On December 5, University of Michigan (U-M) President Santa Ono sent an email to the entire student body and faculty justifying his earlier shutdown of a campus referendum authorized by the student government on a resolution denouncing the US/Israeli war on Gaza as genocide.

But Ono did not stop there. He declared that the university would never allow a vote on any such resolution in the future.

At the end of October, the Central Student Government (CSG) at U-M authorized a referendum on two competing resolutions concerning the war in Gaza. One supported Israel and the other urged the university to acknowledge the genocidal character of the Israeli war and divest from pro-Israel companies.

The vote was to take place online over three days, beginning on Tuesday, November 28 and concluding on November 30. The turnout for the referendum was unprecedented. By the time the university administration announced on the afternoon of Thursday, November 30 that it was disallowing the referendum and would not reveal the vote totals to that point, more than 10,000 students had already cast ballots.

University of Michigan students rallied on December 1, 2023 to denounce the administration’s cancellation of a student government referendum on a resolution opposing Israel's genocide in Gaza.

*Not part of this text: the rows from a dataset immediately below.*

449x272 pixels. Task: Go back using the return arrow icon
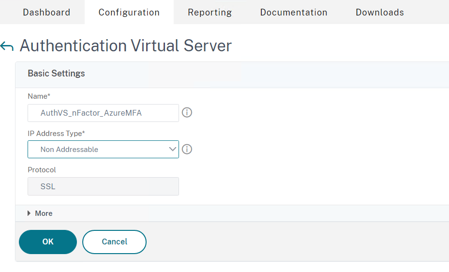pos(7,46)

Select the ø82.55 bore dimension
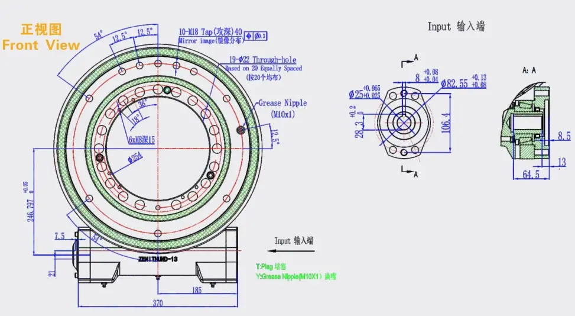(454, 83)

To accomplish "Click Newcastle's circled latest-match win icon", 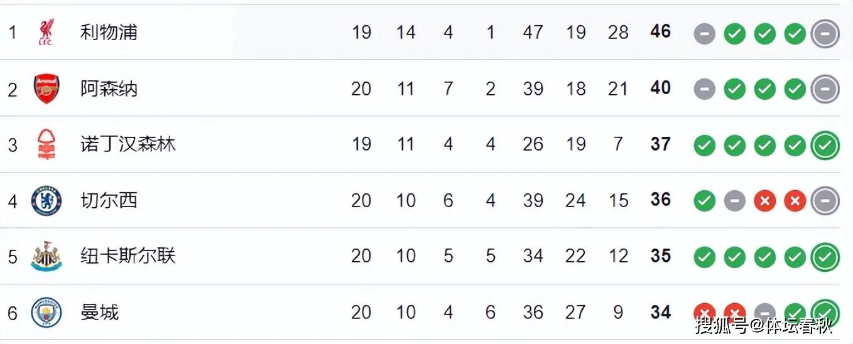I will point(825,257).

Prior to November 28, right-wing and Zionist groups had demanded that the administration delay or cancel the vote outright, branding the anti-genocide resolution as “antisemitic.” In reality, they were fearful, with good cause, that the pro-Palestinian and anti-mass murder resolution would pass, reflecting the lopsided opposition among students and some faculty to the bloody drive to kill as many Palestinians in Gaza as possible and drive the survivors into the Sinai Desert.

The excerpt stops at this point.